Tutte queste situazioni portano a una difficoltà nell’interazione con il neonato e una minore reciprocità tra madre e figlio. La madre inizia a sentirsi incapace, inadeguata, non meritevole dell’amore del bambino e persino del partner.

Cosa fare in caso di depressione post partum

La depressione postpartum è stata definita molto spesso “un ladro che ruba la maternità”. La cosa peggiore è che a sentirsi colpevole non è il ladro, ma la madre stessa, in realtà vittima di una situazione più grande, non cercata, non voluta, eppure così comune a molte donne.

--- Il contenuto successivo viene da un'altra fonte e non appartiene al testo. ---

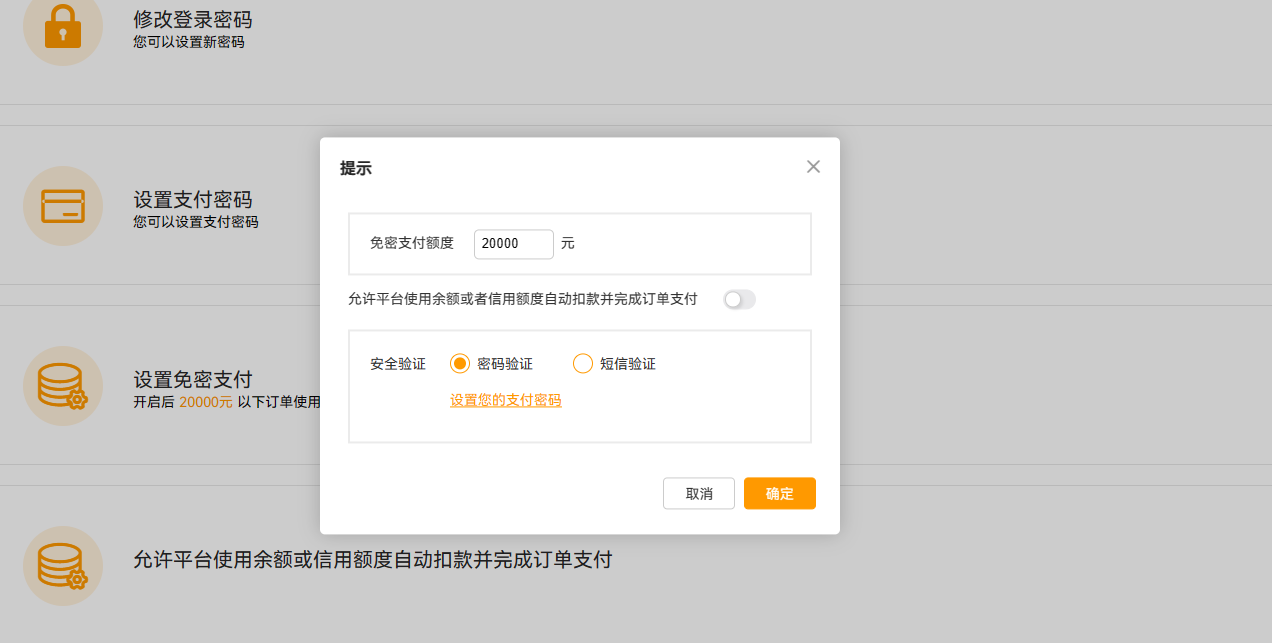The image size is (1272, 643).
Task: Close the 提示 dialog with the X
Action: click(813, 167)
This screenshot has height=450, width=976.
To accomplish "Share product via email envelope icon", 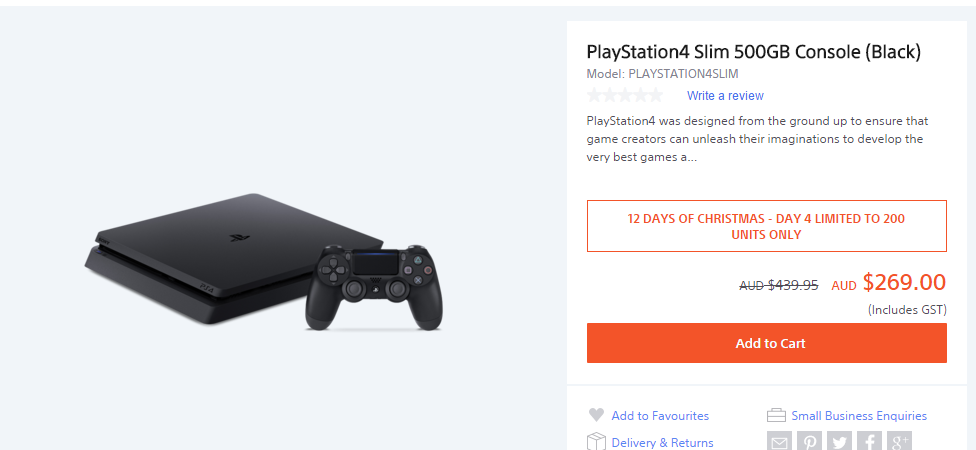I will 779,441.
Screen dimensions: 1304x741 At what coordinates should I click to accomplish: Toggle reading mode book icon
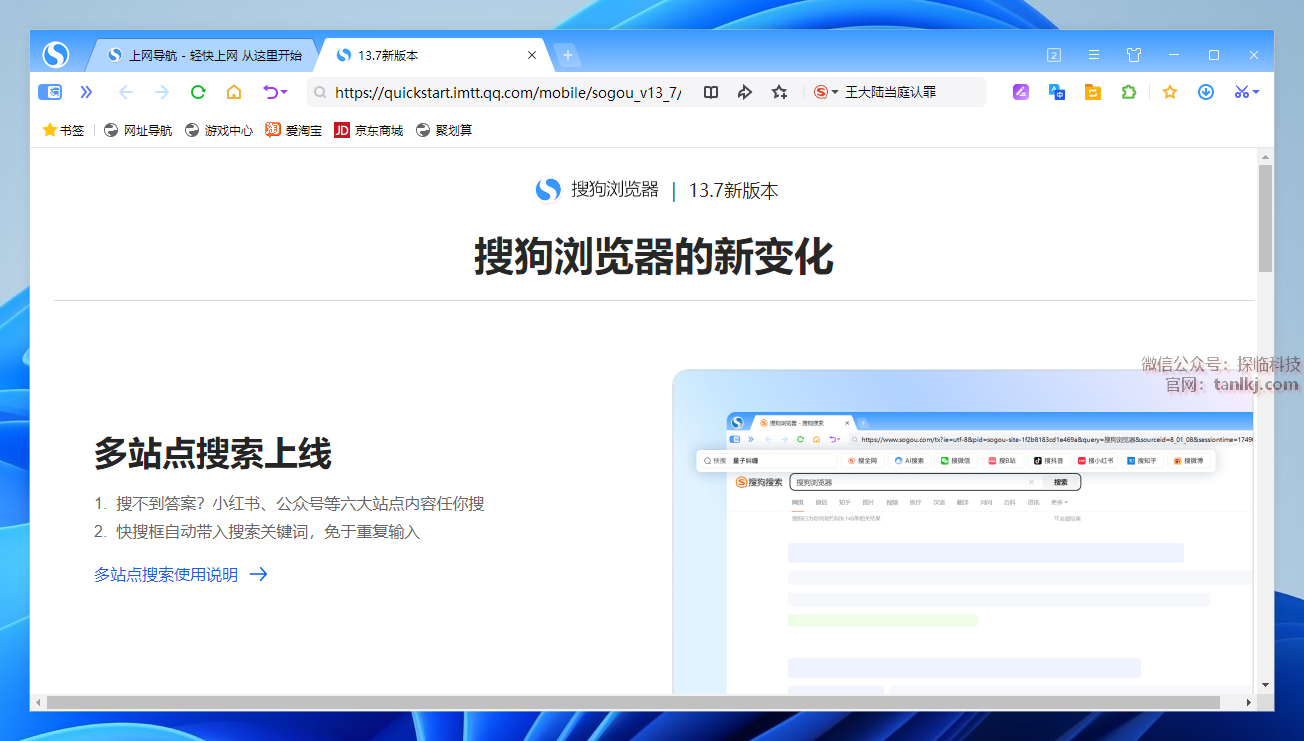711,92
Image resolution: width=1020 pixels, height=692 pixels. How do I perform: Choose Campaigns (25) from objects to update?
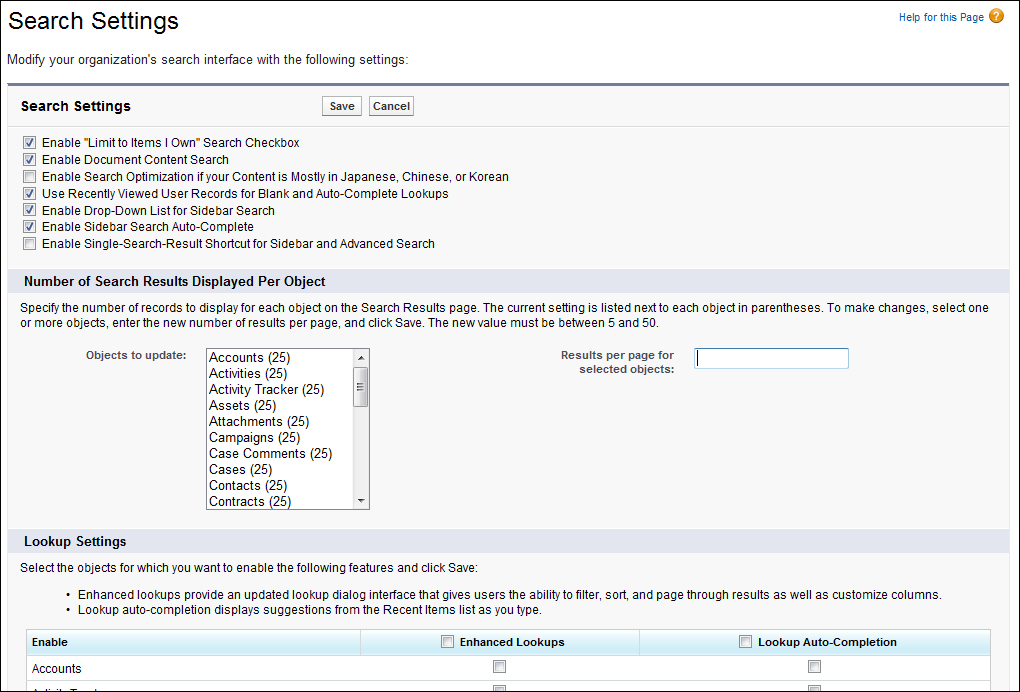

La cosa importante da capire è che c’è modo di uscire da questa situazione. Prima di tutto bisogna riconoscerla, accettarla, e poi affidarsi a delle mani esperte e alla sensibilità di professionisti come psicologi e psicoterapeuti per trovare una via diversa, una forma di reazione che aiuti la propria salute mentale, psicologica ed emotiva.

Non bisogna assecondare i sentimenti di colpa, quanto piuttosto attivare le migliori difese per tenere lontano quel ladro di maternità che è la depressione post parto.

Parlarne, confrontarsi, aprirsi con le persone e con un professionista fidato saranno la chiave per fare del bene a se stesse e al proprio bambino, coltivando una relazione serena, fruttuosa, magari proprio facendo tesoro delle difficoltà incontrate per costruire una consapevolezza maggiore su se stesse.